Indictment, Docket Entry No. 9-19, p. 100.

Affidavit in Response to Court's Designation of Issues, Docket Entry No. 9-19, pp. 62-63.

Indictment, Docket Entry No. 9-19, pp. 100-101.

Judgment of Conviction by Court - Waiver of Jury Trial, Docket Entry No. 9-19, p. 102.

Id.

On direct appeal, Loker's appointed counsel filed a motion to withdraw and a brief pursuant to Anders v. California, 87 S. Ct. 1396 (1967), certifying that there were no non-frivolous issues to appeal. After considering a pro se brief filed by Loker, the intermediate court of appeals agreed that there were no arguable issues to appeal and affirmed the conviction in an opinion delivered on July 27, 2011. Loker was granted an extension of time, up to and including October 25, 2011, in which to file a petition for discretionary review.
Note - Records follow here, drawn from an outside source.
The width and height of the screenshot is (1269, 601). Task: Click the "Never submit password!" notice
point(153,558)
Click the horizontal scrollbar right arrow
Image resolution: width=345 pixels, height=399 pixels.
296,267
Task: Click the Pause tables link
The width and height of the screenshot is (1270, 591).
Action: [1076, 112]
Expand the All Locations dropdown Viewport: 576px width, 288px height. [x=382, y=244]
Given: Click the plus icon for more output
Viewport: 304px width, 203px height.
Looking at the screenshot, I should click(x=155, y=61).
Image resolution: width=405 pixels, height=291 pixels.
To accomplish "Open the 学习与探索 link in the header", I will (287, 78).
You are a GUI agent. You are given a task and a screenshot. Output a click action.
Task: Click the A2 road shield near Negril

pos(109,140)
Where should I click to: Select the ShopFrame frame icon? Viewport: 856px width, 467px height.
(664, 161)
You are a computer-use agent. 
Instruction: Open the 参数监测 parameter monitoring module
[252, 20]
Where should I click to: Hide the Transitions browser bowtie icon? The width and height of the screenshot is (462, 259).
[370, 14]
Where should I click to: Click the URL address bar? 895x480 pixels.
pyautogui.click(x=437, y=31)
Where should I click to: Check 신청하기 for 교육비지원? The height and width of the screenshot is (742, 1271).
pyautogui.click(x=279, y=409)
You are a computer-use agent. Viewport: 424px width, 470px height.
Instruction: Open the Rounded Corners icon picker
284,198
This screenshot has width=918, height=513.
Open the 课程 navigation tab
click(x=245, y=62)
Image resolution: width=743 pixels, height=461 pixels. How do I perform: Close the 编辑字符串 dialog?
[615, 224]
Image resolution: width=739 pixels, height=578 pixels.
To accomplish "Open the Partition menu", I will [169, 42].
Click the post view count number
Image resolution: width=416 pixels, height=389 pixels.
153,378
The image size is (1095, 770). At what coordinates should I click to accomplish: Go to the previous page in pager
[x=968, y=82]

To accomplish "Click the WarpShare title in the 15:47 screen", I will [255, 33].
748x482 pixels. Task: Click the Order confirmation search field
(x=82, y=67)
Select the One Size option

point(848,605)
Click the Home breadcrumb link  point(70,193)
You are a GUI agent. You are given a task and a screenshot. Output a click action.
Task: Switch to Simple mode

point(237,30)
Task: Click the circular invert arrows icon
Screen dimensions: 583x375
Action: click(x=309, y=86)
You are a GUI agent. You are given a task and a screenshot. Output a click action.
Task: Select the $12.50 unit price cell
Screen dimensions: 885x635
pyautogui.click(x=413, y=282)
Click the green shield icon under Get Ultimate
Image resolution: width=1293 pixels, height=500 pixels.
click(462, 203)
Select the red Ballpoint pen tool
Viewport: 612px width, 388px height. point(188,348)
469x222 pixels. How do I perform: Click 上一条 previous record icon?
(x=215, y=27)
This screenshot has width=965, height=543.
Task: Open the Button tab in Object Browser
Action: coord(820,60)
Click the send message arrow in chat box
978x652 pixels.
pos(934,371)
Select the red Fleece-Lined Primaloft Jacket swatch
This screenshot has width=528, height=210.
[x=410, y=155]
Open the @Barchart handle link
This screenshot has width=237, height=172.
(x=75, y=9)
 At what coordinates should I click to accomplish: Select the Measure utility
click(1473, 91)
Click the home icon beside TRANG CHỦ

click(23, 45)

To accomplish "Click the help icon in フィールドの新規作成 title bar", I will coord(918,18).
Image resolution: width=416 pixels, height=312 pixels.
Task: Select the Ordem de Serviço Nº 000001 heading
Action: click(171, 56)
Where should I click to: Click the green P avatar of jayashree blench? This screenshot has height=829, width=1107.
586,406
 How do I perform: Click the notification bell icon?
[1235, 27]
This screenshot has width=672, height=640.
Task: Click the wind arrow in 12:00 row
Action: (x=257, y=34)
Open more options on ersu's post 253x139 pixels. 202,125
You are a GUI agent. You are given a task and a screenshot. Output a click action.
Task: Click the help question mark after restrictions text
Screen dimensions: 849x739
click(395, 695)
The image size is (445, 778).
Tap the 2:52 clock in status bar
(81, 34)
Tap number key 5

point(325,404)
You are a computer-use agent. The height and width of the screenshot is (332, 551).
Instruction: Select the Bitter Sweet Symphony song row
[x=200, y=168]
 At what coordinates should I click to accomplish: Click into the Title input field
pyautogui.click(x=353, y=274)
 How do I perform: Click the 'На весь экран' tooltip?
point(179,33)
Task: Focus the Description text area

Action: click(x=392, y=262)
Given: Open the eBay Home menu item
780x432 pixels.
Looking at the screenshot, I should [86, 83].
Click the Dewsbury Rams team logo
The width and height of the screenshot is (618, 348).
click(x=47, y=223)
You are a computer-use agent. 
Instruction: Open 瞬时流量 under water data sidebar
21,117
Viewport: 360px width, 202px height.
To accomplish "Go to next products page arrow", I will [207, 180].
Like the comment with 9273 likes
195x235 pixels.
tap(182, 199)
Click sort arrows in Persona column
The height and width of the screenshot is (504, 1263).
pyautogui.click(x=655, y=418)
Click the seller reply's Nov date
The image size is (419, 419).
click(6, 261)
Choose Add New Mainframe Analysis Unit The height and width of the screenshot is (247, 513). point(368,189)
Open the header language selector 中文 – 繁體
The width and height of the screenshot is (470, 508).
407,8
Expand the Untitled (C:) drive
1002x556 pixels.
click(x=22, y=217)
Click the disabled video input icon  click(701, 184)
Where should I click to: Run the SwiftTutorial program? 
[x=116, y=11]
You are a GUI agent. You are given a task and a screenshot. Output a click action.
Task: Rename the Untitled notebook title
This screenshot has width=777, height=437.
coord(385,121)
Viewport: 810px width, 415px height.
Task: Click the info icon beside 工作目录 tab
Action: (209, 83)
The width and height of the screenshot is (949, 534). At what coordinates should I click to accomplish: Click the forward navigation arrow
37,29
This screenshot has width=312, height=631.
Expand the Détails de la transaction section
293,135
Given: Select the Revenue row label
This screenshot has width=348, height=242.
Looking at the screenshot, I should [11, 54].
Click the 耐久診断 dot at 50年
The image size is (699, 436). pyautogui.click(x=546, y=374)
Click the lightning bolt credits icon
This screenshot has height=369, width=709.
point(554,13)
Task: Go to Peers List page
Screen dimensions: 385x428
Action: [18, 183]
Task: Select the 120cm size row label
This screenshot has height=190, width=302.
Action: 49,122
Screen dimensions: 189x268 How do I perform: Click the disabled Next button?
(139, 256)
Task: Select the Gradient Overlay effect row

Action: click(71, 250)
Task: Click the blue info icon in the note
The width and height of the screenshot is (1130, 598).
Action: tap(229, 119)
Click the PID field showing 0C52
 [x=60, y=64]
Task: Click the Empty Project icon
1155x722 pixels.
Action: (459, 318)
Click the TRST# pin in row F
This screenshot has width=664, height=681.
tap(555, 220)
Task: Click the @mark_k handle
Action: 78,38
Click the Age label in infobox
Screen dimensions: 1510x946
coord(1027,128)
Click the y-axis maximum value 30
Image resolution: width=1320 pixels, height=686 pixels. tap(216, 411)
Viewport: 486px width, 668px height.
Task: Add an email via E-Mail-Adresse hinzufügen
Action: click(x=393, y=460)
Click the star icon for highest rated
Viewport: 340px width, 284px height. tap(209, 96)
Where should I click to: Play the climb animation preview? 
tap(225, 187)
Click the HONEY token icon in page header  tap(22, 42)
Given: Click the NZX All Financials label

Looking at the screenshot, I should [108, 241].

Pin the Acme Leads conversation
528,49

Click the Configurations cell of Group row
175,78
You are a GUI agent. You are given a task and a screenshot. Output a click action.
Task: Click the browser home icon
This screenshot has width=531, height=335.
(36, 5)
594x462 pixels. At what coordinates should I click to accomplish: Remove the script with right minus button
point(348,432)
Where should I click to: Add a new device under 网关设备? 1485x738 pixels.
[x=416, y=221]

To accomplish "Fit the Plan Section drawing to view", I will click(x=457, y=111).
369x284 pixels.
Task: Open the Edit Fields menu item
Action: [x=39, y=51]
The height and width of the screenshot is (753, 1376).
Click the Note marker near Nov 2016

Loker filed a pro se petition for discretionary review on November 8, 2011, which was summarily dismissed on November 23, 2011, as untimely filed. He did not appeal further.

Appellant's Anders Brief, Docket Entry No. 9-4.

Loker v. State, No. 09-10-00203-CR (Tex. App. - Beaumont, July 27, 2011) (unpublished), Docket Entry No. 9-12.

Notice from Court of Criminal Appeals, Docket Entry No. 9-11, p. 4.

Id. at 1, 3.

On May 4, 2015, Loker filed a state habeas corpus application under Article 11.07 of the Texas Code of Criminal Procedure. After considering an affidavit from Loker's defense counsel, the state habeas corpus court entered findings of fact and concluded that Loker was not entitled to relief. The Texas Court of Criminal Appeals agreed and denied relief on January 27, 2016, without a written order on findings made by the trial court.

Application for a Writ of Habeas Corpus, Docket Entry No. 9-19, pp. 6-28.

Affidavit in Response to Court's Designation of Issues, Docket Entry No. 9-19, pp. 62-68.

Findings of Fact and Conclusions of Law, Docket Entry No. 9-19, pp. 96-99.

Action Taken on Writ No. 84,317-01, Docket Entry No. 9-18, p. 1.

On April 11, 2016, Loker executed the pending Petition, seeking federal habeas corpus relief from his conviction under 28 U.S.C. § 2254. Loker contends that he is entitled to relief because he was denied the right to effective assistance of counsel in connection with his guilty plea and sentencing. The respondent argues that the Petition must be dismissed because it is barred by the governing one-year statute of limitations on federal habeas corpus review.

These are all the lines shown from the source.